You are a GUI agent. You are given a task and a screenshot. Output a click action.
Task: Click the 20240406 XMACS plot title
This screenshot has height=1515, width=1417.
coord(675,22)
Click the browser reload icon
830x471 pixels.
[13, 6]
........
• _WHAT YOU HAVE TO DO_
Word for word, return each of the entries.

• _SOLUTION TO THIS EXERCISE_
You are a GUI agent. You are given a task and a screenshot. Output a click action.
Task: Click the 20240406 XMACS plot title
This screenshot has height=1515, width=1417.
coord(675,22)
Click the browser reload icon
830x471 pixels.
[13, 6]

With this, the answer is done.